In the same way, though reacting to a different aspect of God's word, the Ninevites believed God. They believed God's threat, and accepted the righteousness of such a threat. They accepted that they deserved what was threatened. They turned to God and cried for mercy which cry was expressed in their action. They believed God in the fact that they accepted that their way of life and actions were unacceptable to God, and that these must change.
This is believing God. Whether such believing God is saving or not depends on how far it goes. In the case of the Ninevites it is plain that it went deep and was for them saving. God withdrew his threat. That generation of Ninevites at least turned to God in true repentance, and the whole life of the city changed.

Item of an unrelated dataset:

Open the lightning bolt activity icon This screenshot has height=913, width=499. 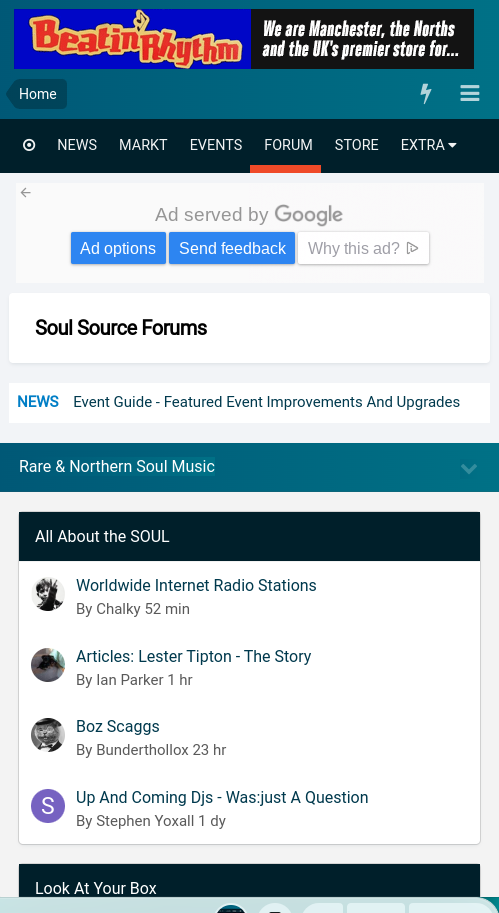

Such believing God is not natural to fallen humanity, and when it happens it is a made possible by the sovereign grace of God alone.
CONCLUSION.
The great question is do we believe God? Do we come to the Scriptures as God speaking and do we hear God speaking to us? Do we receive his word with holy fear, and rest our souls upon his word with faith and obedience? Do we allow the Word of God to rule our lives? Do we reverence the Scriptures as the word of God, and come to it with eager desire to know God and his will for us?
These are questions which true believing God brings. We must not simply believe in God, but we must believe God.